Texto fornecido
/---
EXCLUSIVO – Estelionatos crescem, já superam os roubos e fortalecem o crime organizado no Brasil

A análise dos dados sobre crimes patrimoniais, publicados na última edição do Anuário Brasileiro de Segurança Pública, confirma uma tendência observada desde o início da pandemia de Covid-19: a reconfiguração do modus operandi desses delitos. A substituição de roubos por estelionatos, golpes virtuais e furtos, iniciada em 2020, não apenas se manteve, como ganhou força em 2023.

Dados do anuário mostram um aumento de 13,6% nos estelionatos virtuais e de 8,2% no total de estelionatos entre 2022 e 2023. Em contrapartida, os roubos a bancos e a estabelecimentos comerciais caíram drasticamente, com quedas de quase 30% e 18,8%, respectivamente.

O crescimento acentuado dos estelionatos virtuais pode estar relacionado à tipificação do crime de fraude eletrônica, adicionada ao Código Penal em 2021, que trouxe maior visibilidade a esses delitos. Contudo, a mudança na legislação explica apenas parte da tendência, já que os dados regionais variam consideravelmente. São Paulo, por exemplo, registrou um aumento de 22,7% nos estelionatos, quase três vezes a média nacional.
\---
Dados fornecidos
/---
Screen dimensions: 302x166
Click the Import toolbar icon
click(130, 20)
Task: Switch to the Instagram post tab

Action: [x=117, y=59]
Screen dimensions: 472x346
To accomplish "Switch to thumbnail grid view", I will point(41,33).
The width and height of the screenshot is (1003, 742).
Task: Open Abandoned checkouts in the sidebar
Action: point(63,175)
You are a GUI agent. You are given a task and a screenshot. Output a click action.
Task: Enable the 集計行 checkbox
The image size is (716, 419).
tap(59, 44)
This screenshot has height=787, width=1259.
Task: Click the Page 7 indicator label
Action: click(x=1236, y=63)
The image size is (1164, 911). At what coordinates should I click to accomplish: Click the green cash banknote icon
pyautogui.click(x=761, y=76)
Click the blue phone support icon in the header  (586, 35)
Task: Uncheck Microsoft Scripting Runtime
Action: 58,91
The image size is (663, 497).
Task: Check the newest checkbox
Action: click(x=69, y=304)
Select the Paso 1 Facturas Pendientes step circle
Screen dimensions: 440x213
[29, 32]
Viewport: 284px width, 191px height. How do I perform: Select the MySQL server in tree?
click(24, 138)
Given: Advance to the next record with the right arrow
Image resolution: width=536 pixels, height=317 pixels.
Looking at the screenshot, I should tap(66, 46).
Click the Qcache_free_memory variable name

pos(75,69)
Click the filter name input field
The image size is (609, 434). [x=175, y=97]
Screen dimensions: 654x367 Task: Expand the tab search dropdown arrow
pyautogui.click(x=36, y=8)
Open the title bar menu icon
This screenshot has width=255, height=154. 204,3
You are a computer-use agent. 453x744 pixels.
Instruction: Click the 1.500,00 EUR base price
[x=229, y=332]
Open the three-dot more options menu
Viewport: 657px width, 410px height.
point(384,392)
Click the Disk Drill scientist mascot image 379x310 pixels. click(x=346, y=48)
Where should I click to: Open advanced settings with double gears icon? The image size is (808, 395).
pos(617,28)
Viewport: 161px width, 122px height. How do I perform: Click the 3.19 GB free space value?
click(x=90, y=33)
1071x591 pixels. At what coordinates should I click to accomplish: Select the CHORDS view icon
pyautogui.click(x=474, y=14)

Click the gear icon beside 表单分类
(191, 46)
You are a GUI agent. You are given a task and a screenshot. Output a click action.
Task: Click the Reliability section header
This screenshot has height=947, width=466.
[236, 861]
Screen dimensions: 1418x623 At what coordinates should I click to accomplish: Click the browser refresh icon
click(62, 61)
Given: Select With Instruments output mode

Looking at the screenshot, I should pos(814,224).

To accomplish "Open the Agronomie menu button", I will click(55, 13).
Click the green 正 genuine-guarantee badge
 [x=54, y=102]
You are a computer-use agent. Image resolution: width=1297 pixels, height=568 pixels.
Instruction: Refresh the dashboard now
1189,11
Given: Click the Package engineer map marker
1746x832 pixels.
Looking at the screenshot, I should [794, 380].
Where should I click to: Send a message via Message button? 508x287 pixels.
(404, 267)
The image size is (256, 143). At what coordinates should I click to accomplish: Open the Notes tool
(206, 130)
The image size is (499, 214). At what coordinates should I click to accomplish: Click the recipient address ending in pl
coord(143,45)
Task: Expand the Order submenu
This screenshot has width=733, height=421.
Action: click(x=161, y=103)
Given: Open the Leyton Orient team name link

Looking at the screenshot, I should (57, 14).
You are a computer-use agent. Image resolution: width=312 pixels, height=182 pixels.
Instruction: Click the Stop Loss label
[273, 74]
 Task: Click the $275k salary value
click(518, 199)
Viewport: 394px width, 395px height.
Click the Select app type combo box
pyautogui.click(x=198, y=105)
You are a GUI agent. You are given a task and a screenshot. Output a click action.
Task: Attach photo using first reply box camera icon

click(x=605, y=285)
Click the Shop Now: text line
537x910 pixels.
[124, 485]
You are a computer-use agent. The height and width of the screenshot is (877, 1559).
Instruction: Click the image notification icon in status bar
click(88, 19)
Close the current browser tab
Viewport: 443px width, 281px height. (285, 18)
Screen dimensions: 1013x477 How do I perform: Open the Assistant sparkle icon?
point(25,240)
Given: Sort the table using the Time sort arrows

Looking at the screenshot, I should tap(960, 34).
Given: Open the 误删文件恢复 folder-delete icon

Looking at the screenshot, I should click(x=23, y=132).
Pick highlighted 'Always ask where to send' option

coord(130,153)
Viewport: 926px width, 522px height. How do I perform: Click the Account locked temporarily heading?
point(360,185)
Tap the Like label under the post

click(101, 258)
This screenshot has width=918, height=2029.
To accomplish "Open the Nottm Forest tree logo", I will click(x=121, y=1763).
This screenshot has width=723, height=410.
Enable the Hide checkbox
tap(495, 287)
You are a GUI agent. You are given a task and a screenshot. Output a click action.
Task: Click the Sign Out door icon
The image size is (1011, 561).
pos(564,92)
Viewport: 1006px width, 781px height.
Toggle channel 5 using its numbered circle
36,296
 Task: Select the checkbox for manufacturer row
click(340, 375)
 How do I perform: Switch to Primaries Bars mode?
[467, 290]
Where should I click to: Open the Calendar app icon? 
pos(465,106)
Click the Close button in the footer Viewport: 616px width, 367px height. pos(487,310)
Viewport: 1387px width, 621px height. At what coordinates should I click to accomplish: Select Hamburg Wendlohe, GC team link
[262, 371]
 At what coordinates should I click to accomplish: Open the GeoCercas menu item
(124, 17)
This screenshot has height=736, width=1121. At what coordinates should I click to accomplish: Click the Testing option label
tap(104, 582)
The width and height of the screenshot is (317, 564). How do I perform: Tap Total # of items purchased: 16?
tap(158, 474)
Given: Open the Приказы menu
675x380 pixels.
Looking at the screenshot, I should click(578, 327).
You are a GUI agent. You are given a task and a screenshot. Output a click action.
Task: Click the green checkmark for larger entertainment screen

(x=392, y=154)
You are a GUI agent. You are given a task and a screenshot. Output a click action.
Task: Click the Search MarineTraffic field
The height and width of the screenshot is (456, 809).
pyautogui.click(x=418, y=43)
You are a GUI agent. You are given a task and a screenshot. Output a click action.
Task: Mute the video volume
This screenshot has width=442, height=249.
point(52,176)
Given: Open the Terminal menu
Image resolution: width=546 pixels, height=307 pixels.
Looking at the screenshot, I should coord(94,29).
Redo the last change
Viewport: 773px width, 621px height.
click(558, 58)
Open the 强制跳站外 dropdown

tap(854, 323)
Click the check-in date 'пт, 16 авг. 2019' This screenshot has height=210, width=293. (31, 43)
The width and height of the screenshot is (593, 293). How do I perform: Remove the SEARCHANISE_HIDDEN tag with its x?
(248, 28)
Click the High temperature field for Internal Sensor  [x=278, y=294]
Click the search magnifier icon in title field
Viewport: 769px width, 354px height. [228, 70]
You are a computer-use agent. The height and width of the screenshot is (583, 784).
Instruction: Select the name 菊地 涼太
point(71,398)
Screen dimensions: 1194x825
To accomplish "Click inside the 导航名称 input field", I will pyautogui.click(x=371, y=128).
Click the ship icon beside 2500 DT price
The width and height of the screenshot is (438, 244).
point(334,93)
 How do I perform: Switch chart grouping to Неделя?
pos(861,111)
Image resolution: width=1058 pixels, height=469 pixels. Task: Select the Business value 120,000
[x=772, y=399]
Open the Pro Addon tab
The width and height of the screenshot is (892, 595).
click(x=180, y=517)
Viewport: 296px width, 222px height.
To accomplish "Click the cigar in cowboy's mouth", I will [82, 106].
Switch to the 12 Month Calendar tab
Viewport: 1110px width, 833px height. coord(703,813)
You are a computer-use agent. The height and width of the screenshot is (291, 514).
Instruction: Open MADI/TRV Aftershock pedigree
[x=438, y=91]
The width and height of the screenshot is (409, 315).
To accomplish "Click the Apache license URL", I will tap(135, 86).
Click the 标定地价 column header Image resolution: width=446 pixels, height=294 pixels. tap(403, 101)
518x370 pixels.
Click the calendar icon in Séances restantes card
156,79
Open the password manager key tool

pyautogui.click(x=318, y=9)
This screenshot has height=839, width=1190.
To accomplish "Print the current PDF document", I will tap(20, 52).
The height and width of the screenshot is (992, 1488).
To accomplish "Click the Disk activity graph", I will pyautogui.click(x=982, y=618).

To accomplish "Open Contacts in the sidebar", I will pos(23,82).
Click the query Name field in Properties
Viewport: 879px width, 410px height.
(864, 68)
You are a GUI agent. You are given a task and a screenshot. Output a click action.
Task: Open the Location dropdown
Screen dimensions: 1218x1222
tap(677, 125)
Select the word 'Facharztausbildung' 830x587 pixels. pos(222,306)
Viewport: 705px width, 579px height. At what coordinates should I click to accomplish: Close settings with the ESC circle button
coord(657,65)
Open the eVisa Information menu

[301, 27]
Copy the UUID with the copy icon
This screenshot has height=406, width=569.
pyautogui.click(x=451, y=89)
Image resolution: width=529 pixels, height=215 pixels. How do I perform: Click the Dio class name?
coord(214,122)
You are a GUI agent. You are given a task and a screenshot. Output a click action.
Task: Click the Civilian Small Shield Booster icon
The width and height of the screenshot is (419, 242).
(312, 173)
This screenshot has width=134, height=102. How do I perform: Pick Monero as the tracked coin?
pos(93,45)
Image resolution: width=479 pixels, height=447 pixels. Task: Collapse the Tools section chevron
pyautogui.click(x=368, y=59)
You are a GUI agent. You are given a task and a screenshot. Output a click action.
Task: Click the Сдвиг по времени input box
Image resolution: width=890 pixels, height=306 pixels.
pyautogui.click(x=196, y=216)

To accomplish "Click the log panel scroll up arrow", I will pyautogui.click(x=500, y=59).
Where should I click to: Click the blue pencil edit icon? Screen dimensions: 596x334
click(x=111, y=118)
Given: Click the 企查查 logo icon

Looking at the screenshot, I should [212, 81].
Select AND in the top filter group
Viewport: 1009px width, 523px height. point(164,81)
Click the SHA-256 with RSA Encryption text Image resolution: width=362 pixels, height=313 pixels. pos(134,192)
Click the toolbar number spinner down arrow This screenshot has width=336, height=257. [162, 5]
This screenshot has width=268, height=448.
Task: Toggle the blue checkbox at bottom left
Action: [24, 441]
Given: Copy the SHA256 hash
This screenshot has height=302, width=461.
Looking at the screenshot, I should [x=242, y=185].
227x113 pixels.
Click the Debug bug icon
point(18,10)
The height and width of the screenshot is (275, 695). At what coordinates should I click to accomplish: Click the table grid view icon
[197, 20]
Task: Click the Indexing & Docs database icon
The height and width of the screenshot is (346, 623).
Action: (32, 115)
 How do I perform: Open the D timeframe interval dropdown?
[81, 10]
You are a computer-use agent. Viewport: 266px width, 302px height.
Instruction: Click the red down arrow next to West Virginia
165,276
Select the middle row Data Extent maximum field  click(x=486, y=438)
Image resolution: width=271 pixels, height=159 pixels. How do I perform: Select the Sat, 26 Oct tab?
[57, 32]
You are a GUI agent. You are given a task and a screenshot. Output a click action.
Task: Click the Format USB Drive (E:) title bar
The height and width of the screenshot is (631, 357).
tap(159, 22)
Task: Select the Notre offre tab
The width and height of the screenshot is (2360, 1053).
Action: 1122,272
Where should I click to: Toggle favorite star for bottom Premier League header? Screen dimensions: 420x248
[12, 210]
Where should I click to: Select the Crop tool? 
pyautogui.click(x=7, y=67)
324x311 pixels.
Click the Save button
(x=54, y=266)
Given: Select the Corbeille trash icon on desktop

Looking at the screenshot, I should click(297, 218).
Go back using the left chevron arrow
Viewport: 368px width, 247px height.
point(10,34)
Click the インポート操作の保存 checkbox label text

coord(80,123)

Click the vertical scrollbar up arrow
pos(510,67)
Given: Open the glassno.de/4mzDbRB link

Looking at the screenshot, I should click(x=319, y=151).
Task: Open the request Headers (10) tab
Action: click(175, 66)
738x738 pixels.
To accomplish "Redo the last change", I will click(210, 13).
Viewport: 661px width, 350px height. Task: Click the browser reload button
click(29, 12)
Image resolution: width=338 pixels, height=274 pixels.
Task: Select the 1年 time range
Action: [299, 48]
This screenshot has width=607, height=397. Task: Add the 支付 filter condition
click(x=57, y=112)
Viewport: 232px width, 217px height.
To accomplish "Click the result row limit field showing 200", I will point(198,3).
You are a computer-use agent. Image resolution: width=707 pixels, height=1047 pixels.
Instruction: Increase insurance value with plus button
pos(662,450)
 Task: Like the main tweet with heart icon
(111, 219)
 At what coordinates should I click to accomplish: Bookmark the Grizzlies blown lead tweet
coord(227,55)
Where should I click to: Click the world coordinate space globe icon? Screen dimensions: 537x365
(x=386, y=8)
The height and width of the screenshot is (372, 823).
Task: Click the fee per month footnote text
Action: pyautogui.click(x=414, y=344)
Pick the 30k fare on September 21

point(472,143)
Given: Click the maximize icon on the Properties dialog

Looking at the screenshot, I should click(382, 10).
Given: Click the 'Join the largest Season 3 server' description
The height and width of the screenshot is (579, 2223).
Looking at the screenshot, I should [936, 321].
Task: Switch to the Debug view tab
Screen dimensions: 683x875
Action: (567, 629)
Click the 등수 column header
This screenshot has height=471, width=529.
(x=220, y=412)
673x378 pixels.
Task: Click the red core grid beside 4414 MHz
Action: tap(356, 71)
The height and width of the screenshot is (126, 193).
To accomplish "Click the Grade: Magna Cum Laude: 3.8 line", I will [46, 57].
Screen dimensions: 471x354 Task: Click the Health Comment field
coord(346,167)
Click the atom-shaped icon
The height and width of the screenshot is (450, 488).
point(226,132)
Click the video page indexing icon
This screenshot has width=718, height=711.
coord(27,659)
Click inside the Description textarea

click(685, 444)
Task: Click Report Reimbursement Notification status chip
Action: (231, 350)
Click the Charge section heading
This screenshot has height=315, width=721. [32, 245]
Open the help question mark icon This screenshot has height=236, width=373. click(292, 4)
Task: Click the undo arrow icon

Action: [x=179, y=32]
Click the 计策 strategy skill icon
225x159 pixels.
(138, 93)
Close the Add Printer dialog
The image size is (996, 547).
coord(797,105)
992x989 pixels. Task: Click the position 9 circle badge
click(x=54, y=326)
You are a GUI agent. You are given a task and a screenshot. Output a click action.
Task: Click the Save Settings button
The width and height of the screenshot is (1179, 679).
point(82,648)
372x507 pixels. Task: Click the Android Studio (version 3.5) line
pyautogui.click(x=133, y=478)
\---
Tarefa a realizar
Retome a reportagem sobre o avanço dos estelionatos no Brasil e dê continuidade a ela a partir do último parágrafo.

Resposta escrita
A dificuldade de obter dados nacionais detalhados sobre estelionatos eletrônicos, devido à falta de categorização específica em algumas regiões, como São Paulo, é um desafio. Entretanto, estados como Paraíba e Roraima registraram aumentos de mais de 140% nos estelionatos virtuais, enquanto Piauí e Amazonas também apresentaram crescimento superior a 100%.

Em relação aos furtos de celulares, que subiram 0,7% no período, destacam-se os aumentos em Pernambuco (43,5%), Maranhão (40,7%) e Bahia (29,7%). O Distrito Federal e o Amapá registraram as maiores taxas de furtos por 100 mil habitantes, com 560,5 e 415,1, respectivamente.

Os estelionatos já superam os roubos no Brasil desde 2021, com 1.965.353 estelionatos e 870.320 roubos registrados em 2023. Essa mudança reflete uma reconfiguração significativa dos crimes patrimoniais, que passaram de uma prevalência de roubos em 2018 para uma predominância de estelionatos em 2023.

Segundo especialistas, o crescimento dos crimes virtuais reflete uma tendência global impulsionada pela transformação digital e pelo aumento da conectividade, especialmente via smartphones. O número crescente de estelionatos responde à migração das interações para o ambiente digital, que, apesar dos avanços, ainda apresenta desafios significativos em termos de segurança.

Por outro lado, a queda dos roubos físicos pode ser atribuída a novas estratégias de policiamento e à percepção dos criminosos de que o risco associado a esses delitos supera os potenciais ganhos. As tecnologias de segurança, como câmeras de vigilância e análises de DNA, têm dificultado a atuação dos criminosos em crimes face a face.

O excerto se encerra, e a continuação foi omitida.